TASK OBJECTIVE
Pictures are to be dropped, and only the lines from the one containing "Viewport: 949px width, 593px height." through the end of the data below are to be reproduced as written.

⁂

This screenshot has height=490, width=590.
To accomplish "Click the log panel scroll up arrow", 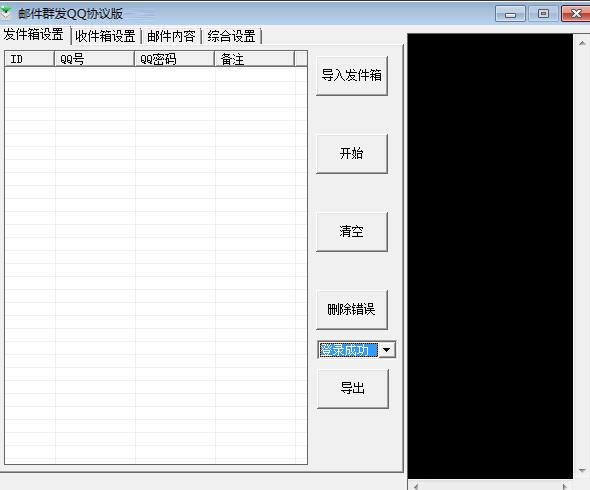I will point(582,43).
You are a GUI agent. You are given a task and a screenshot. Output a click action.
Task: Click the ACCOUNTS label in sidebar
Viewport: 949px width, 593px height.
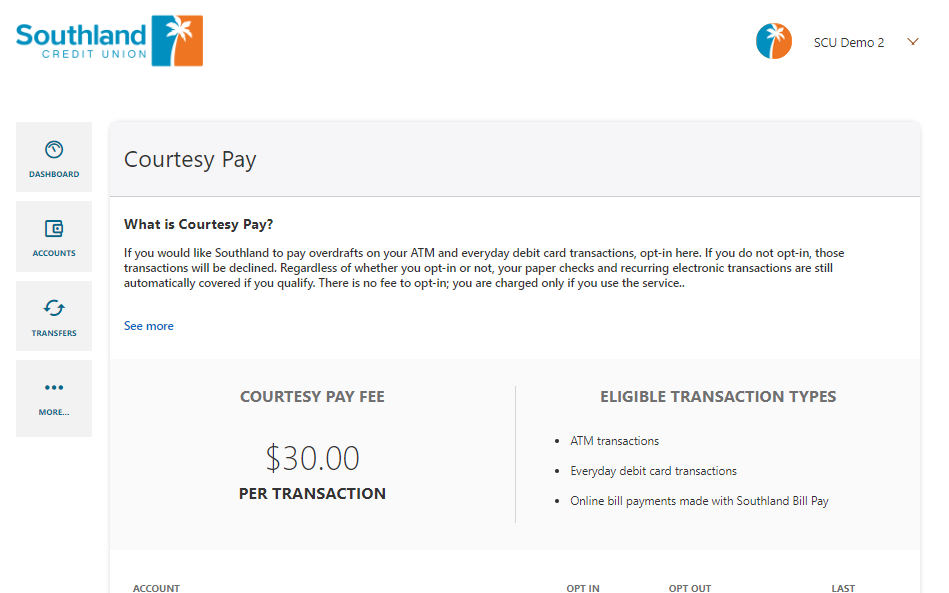pos(54,254)
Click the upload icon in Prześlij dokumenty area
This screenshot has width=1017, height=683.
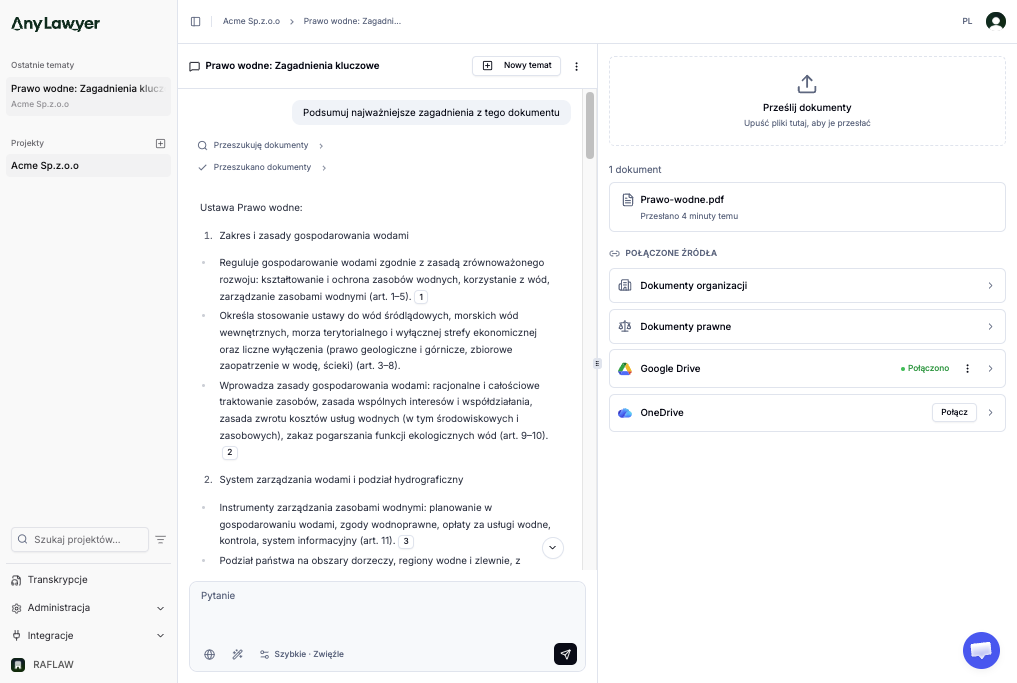(x=806, y=84)
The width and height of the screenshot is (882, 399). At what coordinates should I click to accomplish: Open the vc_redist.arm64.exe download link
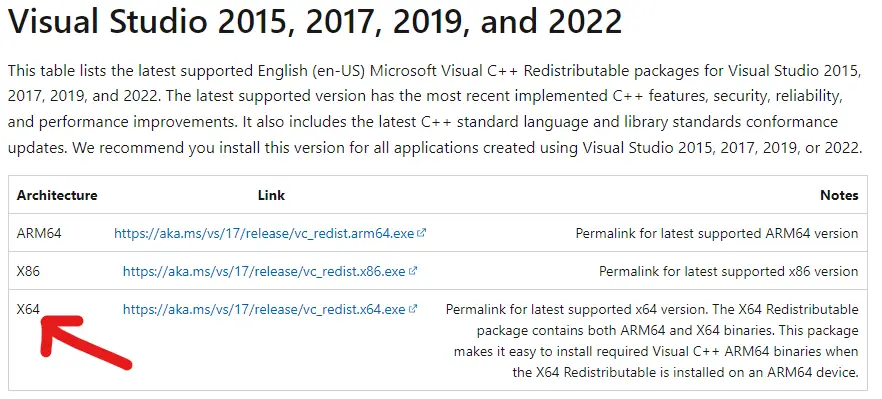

⁂

ANSWER SECTION
Viewport: 949px width, 593px height.
pos(54,254)
Click the upload icon in Prześlij dokumenty area
This screenshot has width=1017, height=683.
(x=806, y=84)
The width and height of the screenshot is (882, 399). At what coordinates should I click to accomplish: Open the vc_redist.arm64.exe download link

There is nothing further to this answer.